1. Decision systems for stock and commodities trading.

2. Flight scheduling and flight price optimization.

3. Social network analysis and advertising impact analysis.

What all of these problems have in common is that they involve crunching a fuckton (the technical term) of data, sometimes in real time, and making decisions based on it. Some of the problems are NP complete and use genetic algorithms and other techniques to approximate ideal solutions. These are extremely hard problems.

It's also worth noting that many of these systems were started in the 80s and 90s and encode a lot of research and business logic which simply isn't yet available elsewhere.

I'd love to work on one of these systems, but unfortunately I've only been working in industry a mere decade and the competition in that area has mostly 2-3 times that level of experience.


Specific domains where clojure might not do so well are probably the same domains where the JVM is impractical, for example embedded or low-level programming, anything where you have to interact heavily with the world outside of the JVM and have a small footprint.

Obviously mobile looks like an area where common lisp has better options(with this announcement that makes two commercial implementations, the other one being mocl: https://wukix.com/mocl).

How about crazy experimental operating systems? https://github.com/froggey/Mezzano

If you want to write native(non-swing) guis LispWorks has that covered, and the open source gtk/qt bindings, while a bit unlispy work very well. Racket has a pretty cool framework too.

There is also the fact that a lot of programmers, rationally, or irrationally, simply dislike the JVM. Pretty much everything I dislike about clojure has more to do with the JVM than the core design itself.

Both lispworks and franz maintain success lists, so you can look at some of these projects if you want to see some areas where lisp has done fine:

http://www.lispworks.com/success-stories/index.html http://franz.com/success/


My understanding (as a Lisp beginner but with 15+ years commercial development experience) is that Common Lisp has more powerful macro systems, better tooling and better error handling. Some commercial Common Lisp implementations are also known for good, portable GUI frameworks.
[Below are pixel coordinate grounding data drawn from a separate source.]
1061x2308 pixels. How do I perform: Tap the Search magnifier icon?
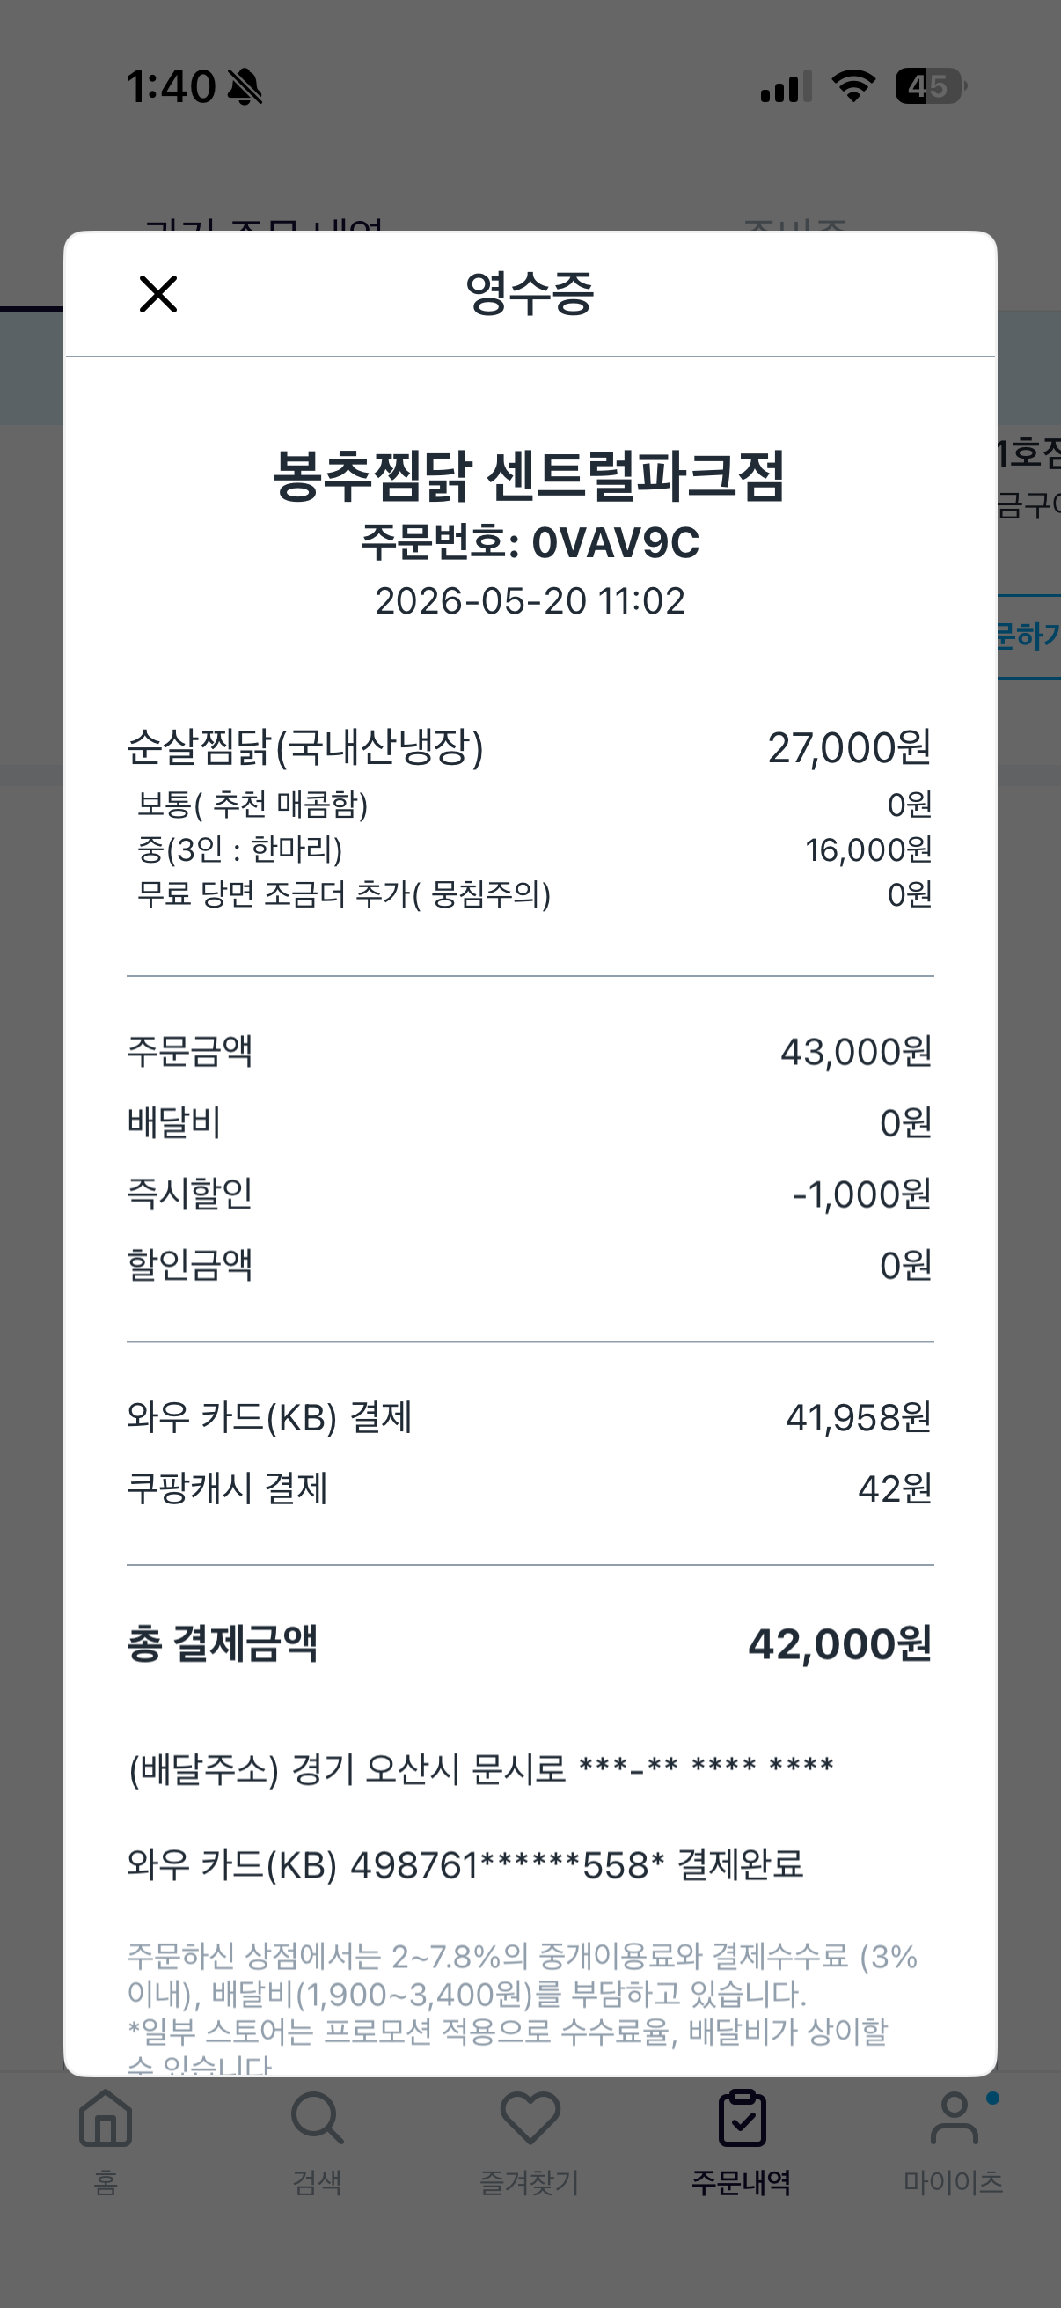pyautogui.click(x=317, y=2118)
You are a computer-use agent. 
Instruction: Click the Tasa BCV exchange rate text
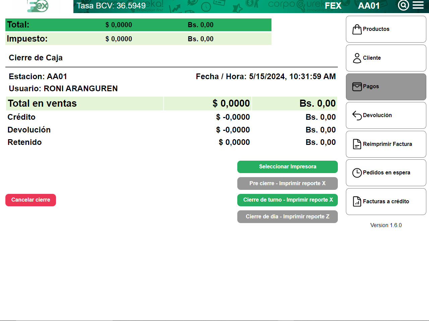[x=111, y=6]
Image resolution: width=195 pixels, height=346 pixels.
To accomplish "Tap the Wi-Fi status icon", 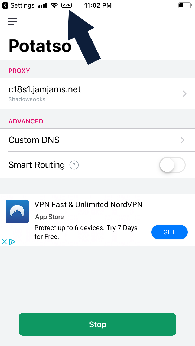I will coord(54,5).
Clojure has better support for concurrency, very good JVM integration, and a better story around Javascript courtesy Clojurescript (vs. Common Lisp's parenscript).

While some people seem quite strongly averse to Clojure (see e.g. http://www.loper-os.org/?p=42) my opinion - again, that of a Lisp beginner - is that they both have their uses.

It's certainly possible to build web front-ends and API-based back-ends using Common Lisp. I know because I'm doing it now :)


Common Lisp hits some kind of sweet spot for developing very specialized software. If you think you need to build huge specialized software framework or special programming language from ground up to start solving the problem, you might need Common Lisp.

Common Lisp is very programmable language that can still deliver decent speed.

http://www.lispworks.com/success-stories/index.html

http://franz.com/success/


They are not going after the HN crowd.

They are going after professionals who have been spoiled by commercial Lisp implementations for years and decades now.

I doubt that Clojure is going anywhere with that demographic.

And I'm absolutely certain that the existing Clojure audience wouldn't shell out a few thousand dollars.

Especially since Lispworks is building a language implementation and ecosystem (KnowledgeWorks, CommonSQL, CLIM) where the IDE is just a relatively minor component.


LispWorks has seen more than you think.

It was the Lisp the most remote from this planet.

A LispWorks program (the Remote Agent) ran onboard Deep Space 1 and controlled the spacecraft 96 million kilometers away from earth.


“I've seen things you people wouldn't believe…”


There's still more money, code, and mindshare invested in Common Lisp than in Clojure, and this isn't likely to change any time soon.